Endocrine Abstracts

Introduction: Craniopharyngiomas are rare tumors which are typically located in the sellar and suprasellar region. They can be solid or mixed, cystic-epithelial. Treatment options include surgery, radiation or intracystic therapy. Adipsic diabetes insipidus is a rare, life-threatening disease which can sometimes be associated with craniopharyngioma, either because of tumor mass effect, or as a postprocedure complication. Ultimately, this can cause severe hypernatremia, so long term management requires a careful interplay between low dose vasopressin analog treatment and fluids.
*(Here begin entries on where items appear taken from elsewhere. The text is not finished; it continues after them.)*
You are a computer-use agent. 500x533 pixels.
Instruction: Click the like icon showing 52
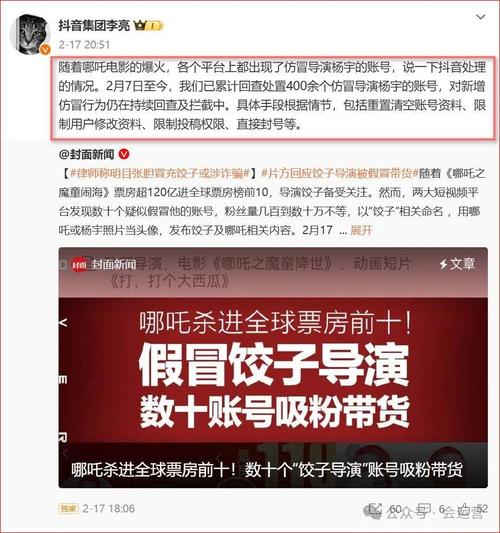[467, 510]
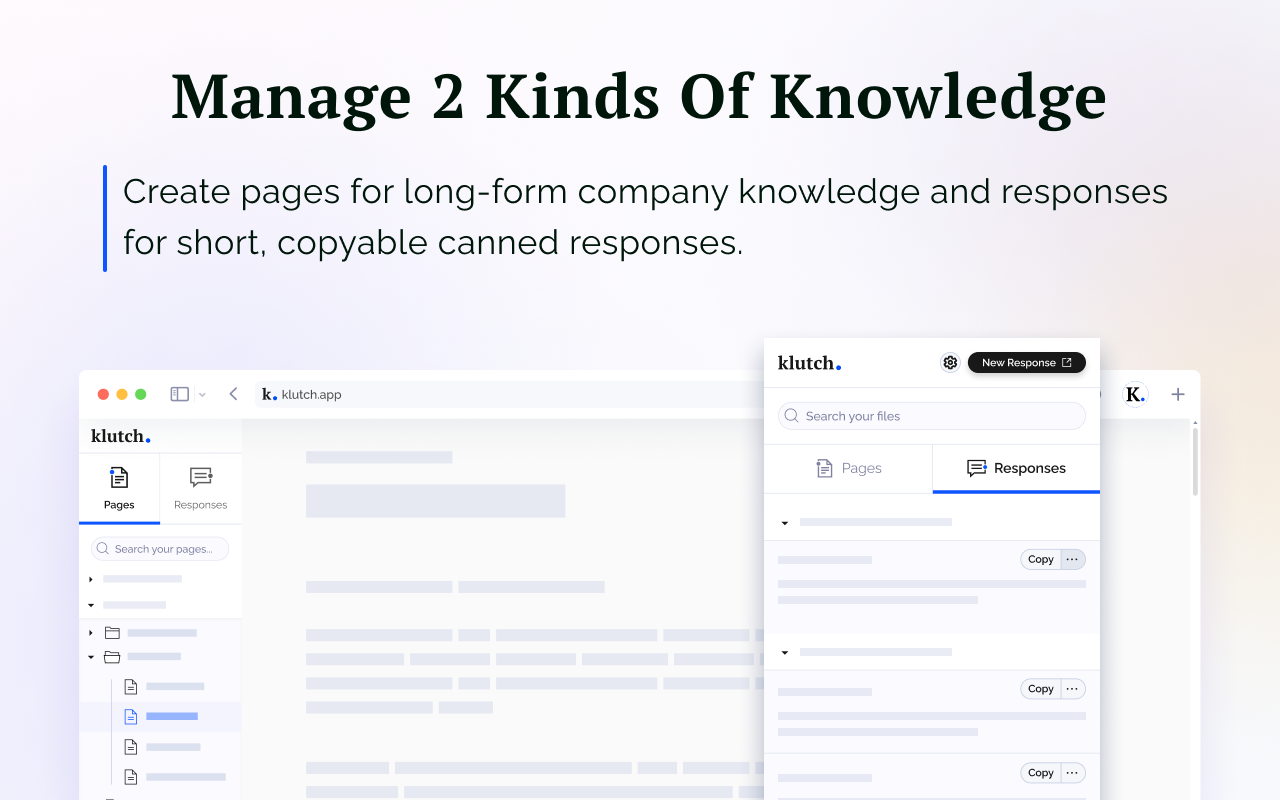Collapse the first response group triangle
Viewport: 1280px width, 800px height.
(x=784, y=522)
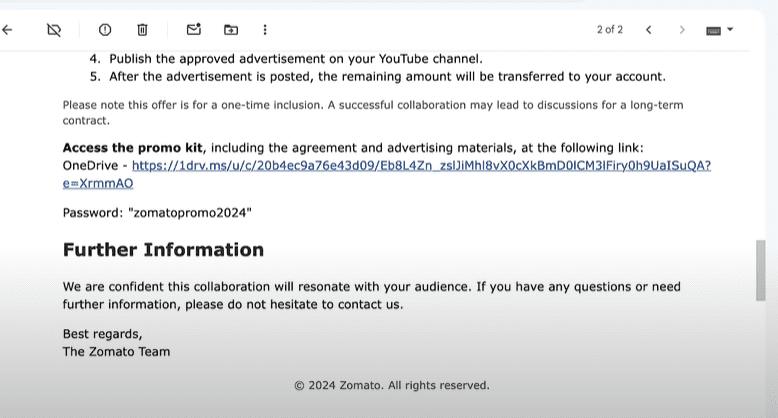Click the bold "Access the promo kit" text
Viewport: 778px width, 418px height.
click(x=134, y=148)
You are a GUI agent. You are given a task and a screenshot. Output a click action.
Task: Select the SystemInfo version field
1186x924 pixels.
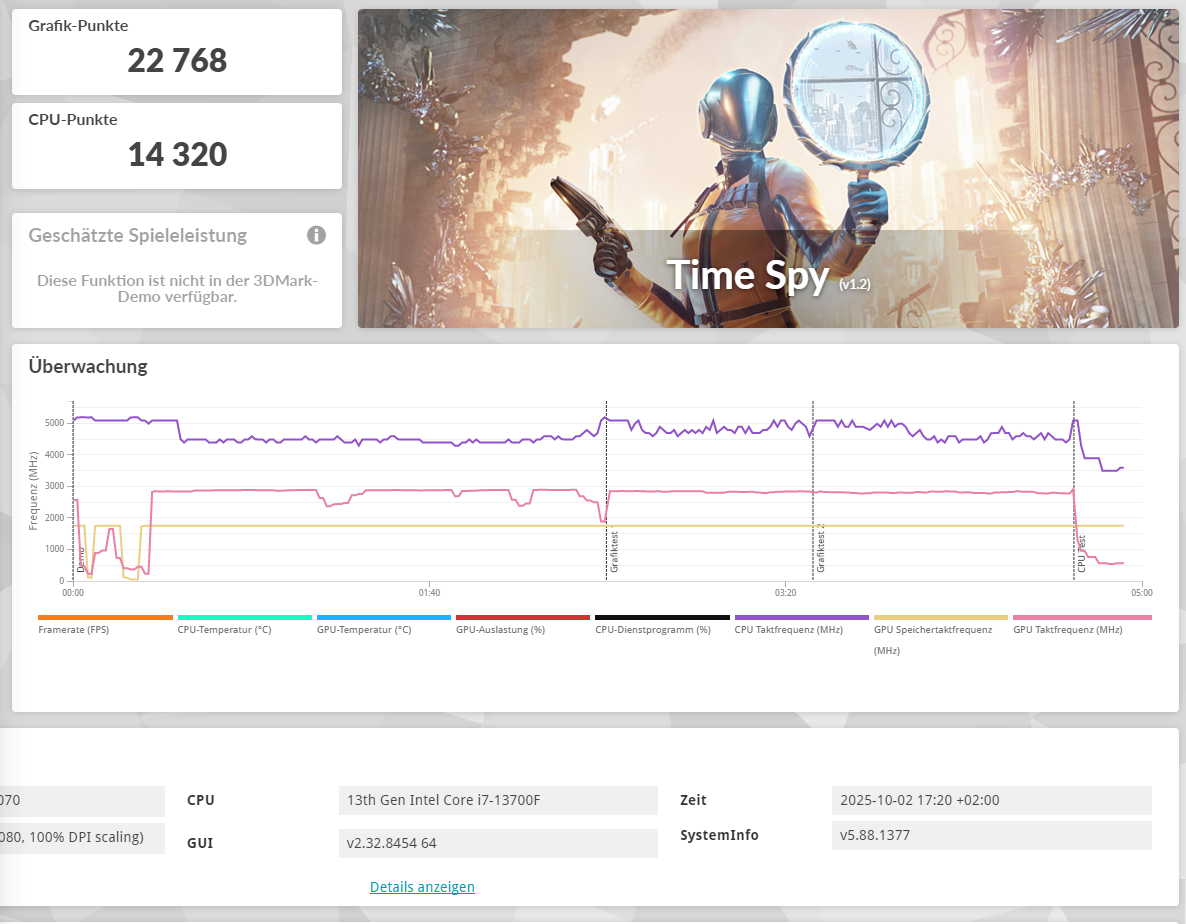click(991, 835)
Case report: We present the case of a 32-year-old patient, operated at 10 years for craniopharyngioma, relapsed and re-operated (a total of 5 interventions), complicated with hydrocephalus (for which a ventriculo-peritoneal shunt was inserted), panhypopituitarism (in substitution treatment with LT4, cortison acetate and testosterone), central diabetes insipidus (in treatment with vasopressin analogues) and hypothalamic syndrome (hyperphagia, somnolence, hyperhidrosis, adipsia, hyperthermia). The last cerebral MRI (2021) describes postoperative continuity defects and altered structure of the sellar region and floor of the anterior cerebral fossa, and possible remaining pituitary tissue of 9/3 mm. In october 2023, he presents for reevaluation, accusing: sleepiness, night vision disorders, hyperphagia, adipsia, pain in the lower limbs, generalized muscle weaknes and adipsia. Clinical exam revealead a BP of 109/65mmHg, a HR of 110bpm, and a BMI=40.16 kg/m², and a 24 hour urine ouput of 500 mL/day of hyperchromic, cloudy urine. Biochemical evaluation revealead hypernatremia (160 mmol/l), and hormonal evaluation revelead euthyroid status under LT4 substitution, normal cortisol (under 25mg cortison acetate/daily) and low testosterone levels (limited treatment compliance). Considering the severe hypernatremia, caused by adipsia and aggravated by diabetes insipidus, oral and parenteral fluid repletion was initiated and the dose of vasopressin analogues was considerably reduced, with subsequent normalization of serum sodium to 145 mmol/l, and a urine output of 2500mL/day (urine density 1000). Upon discharge, lower dose vasopressing analogue therapy was continued, and a minimum of 2L fluid intake was recommended.

Conclusion: Adipsic diabetes insipidus is a rare, life-threatening condition, which causes severe hypernatremia through intracellular dehydration, but also extracellular hyperhydration. The mainstay of therapy is a delicate balance between vasopressin analogue treatment and fluid intake; and an individual approach must be selected in the management of these patients. Finally, even with appropriate medical treatment, adipsic diabetes insipidus remains a hard to manage condition, so patient and family education regarding fluid intake as well as frequent, careful assessment of clinical and biochimical status is of utmost importance.